_AIM OF THE TASK_. Reproduce the lines of the listing below word for word, beginning at the line that contains "This screenshot has height=1358, width=2086." and stopping after the line that contains "Action: [196, 171]". Leave the pictures out of your answer.

_RECORDS SHOWN_.
■ ■ ■ ■ ■ ■ ■

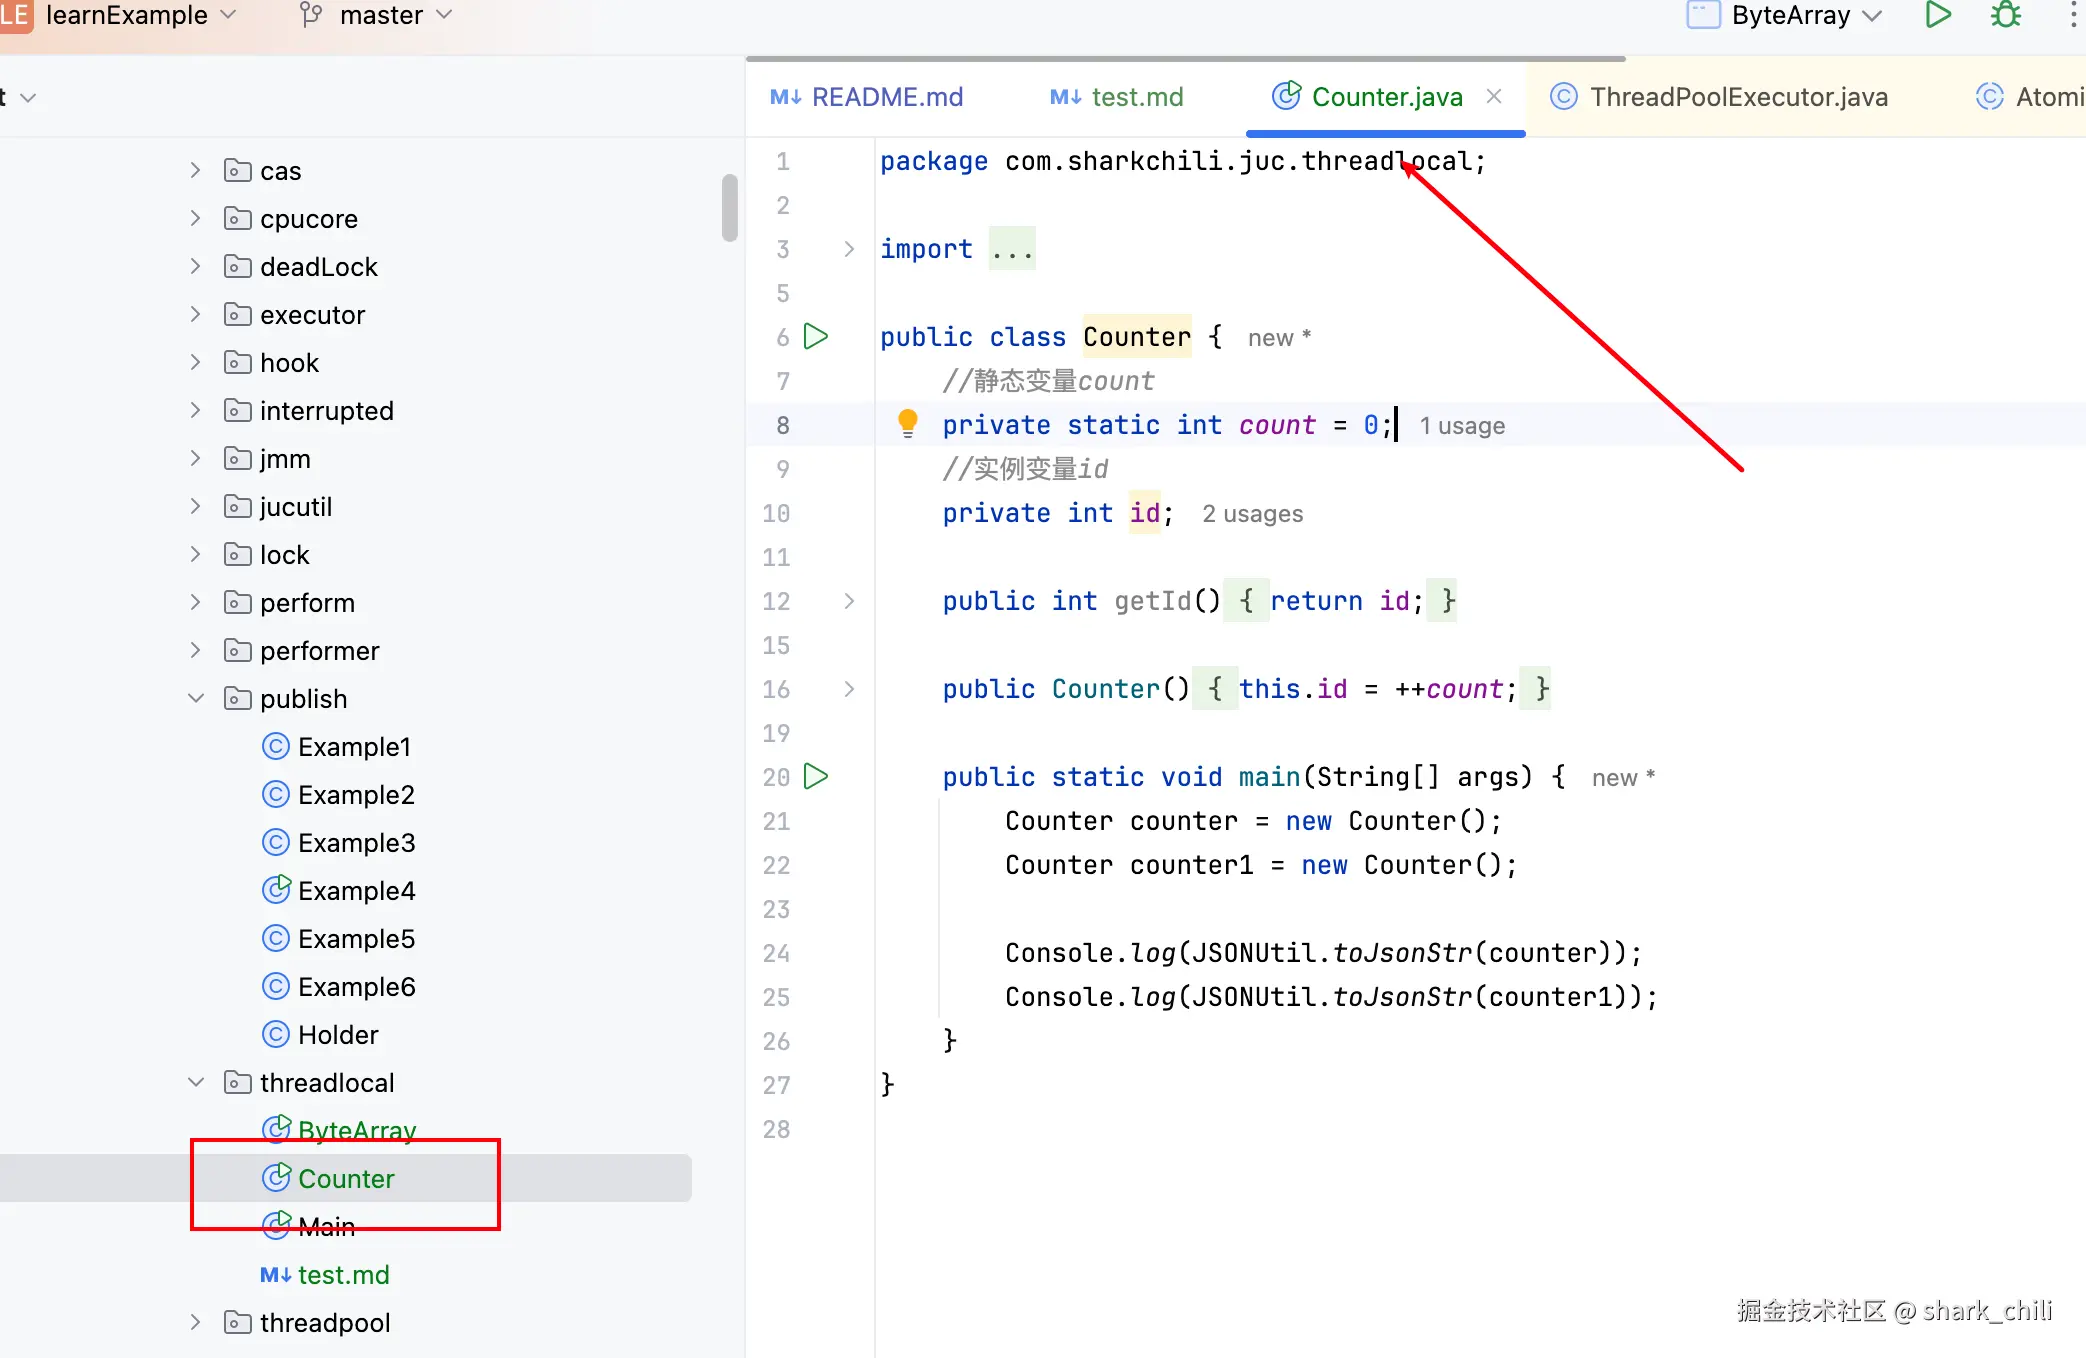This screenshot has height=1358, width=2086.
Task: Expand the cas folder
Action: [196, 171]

■ ■ ■ ■ ■ ■ ■

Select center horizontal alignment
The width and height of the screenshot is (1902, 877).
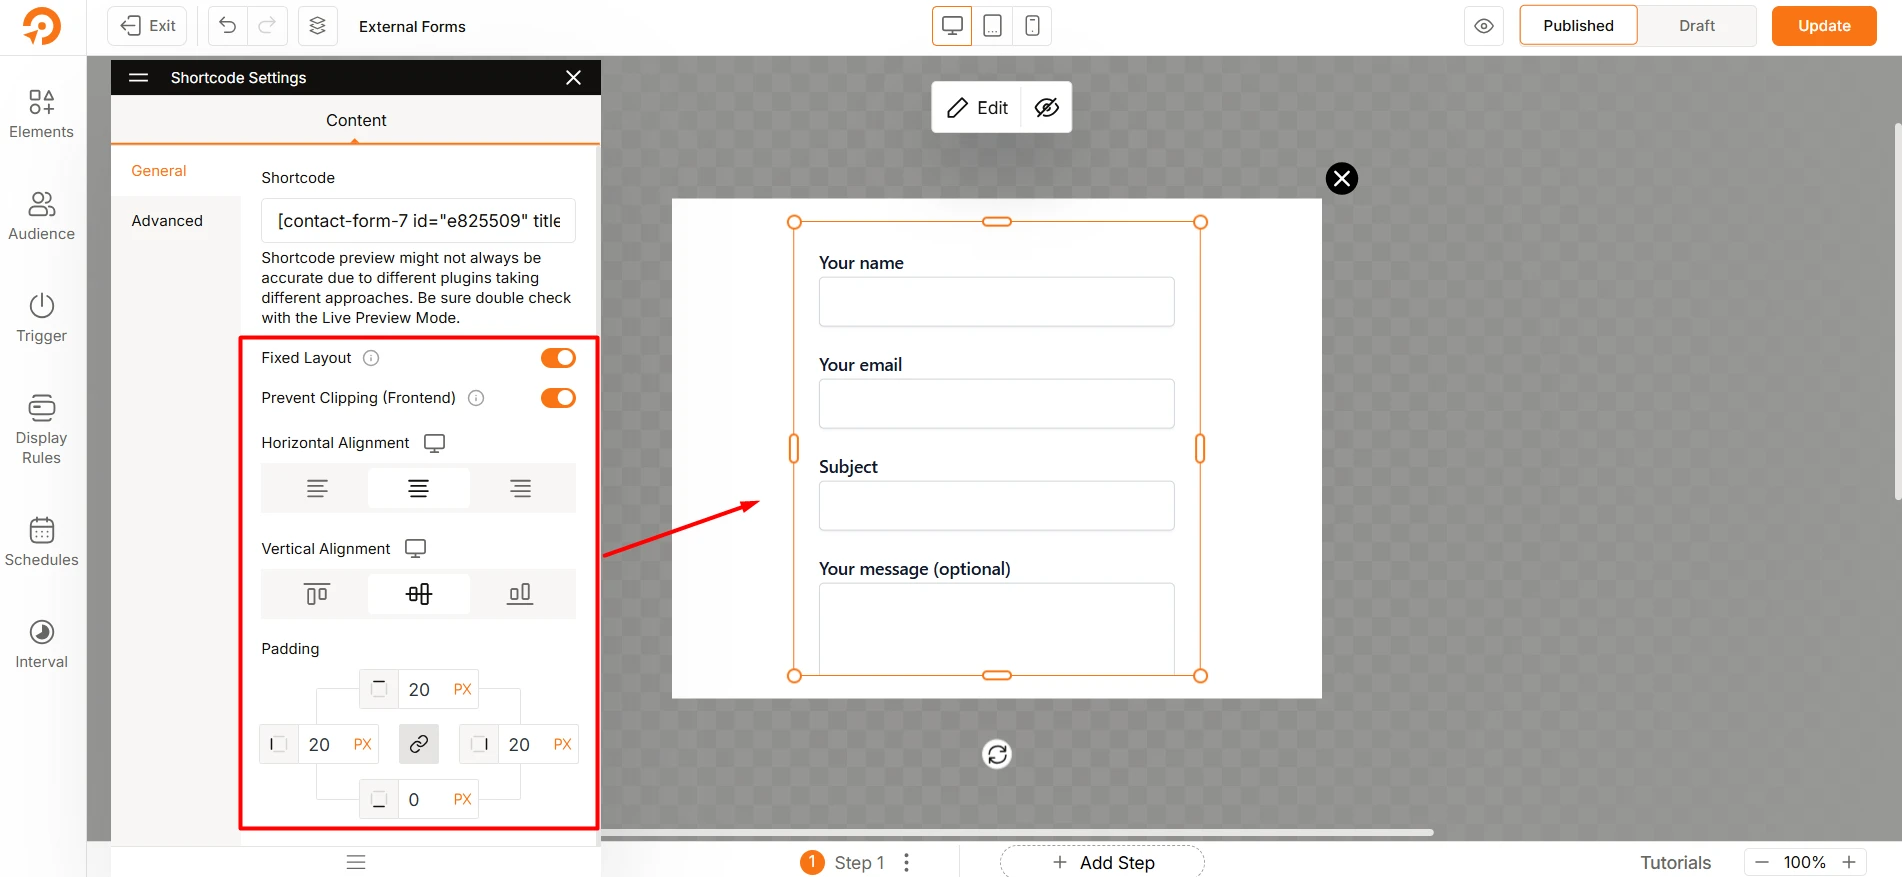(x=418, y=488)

■ ■ ■ ■ ■ ■ ■

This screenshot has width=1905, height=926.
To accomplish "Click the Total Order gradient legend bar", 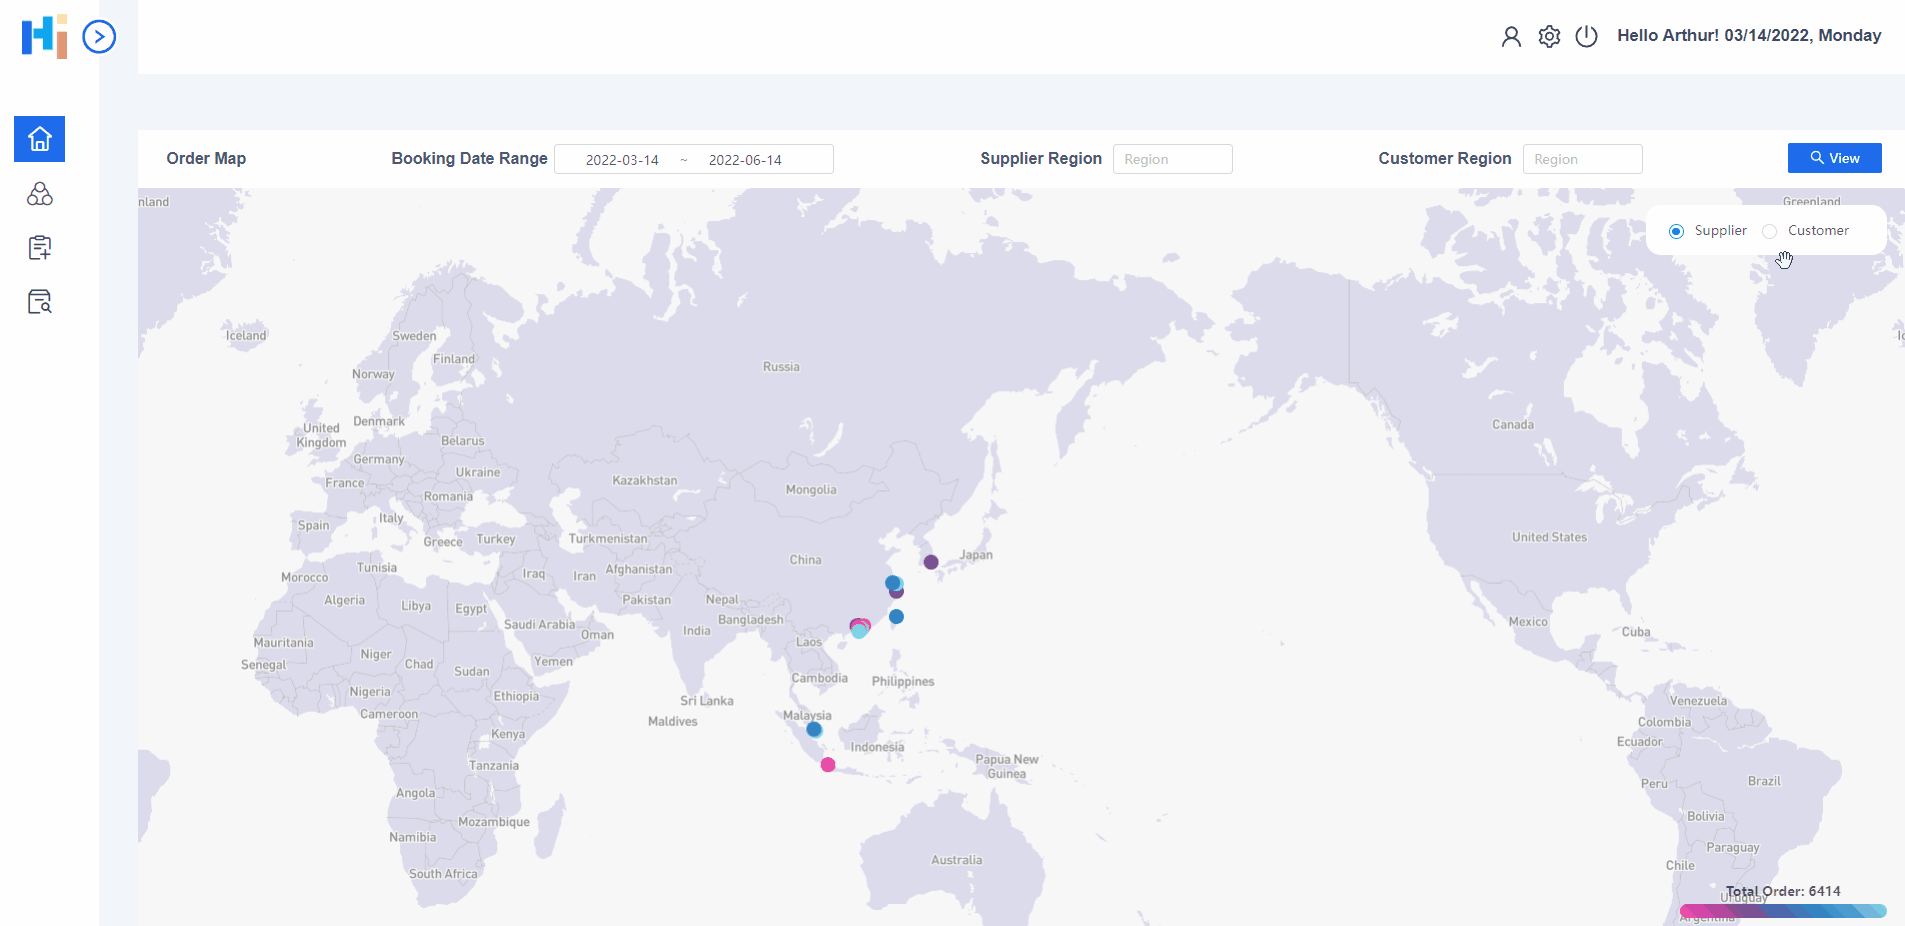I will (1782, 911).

■ ■ ■ ■ ■ ■ ■

_CORRECT RESULT_.
This screenshot has height=1358, width=2086.
Task: Expand the cas folder
Action: [196, 171]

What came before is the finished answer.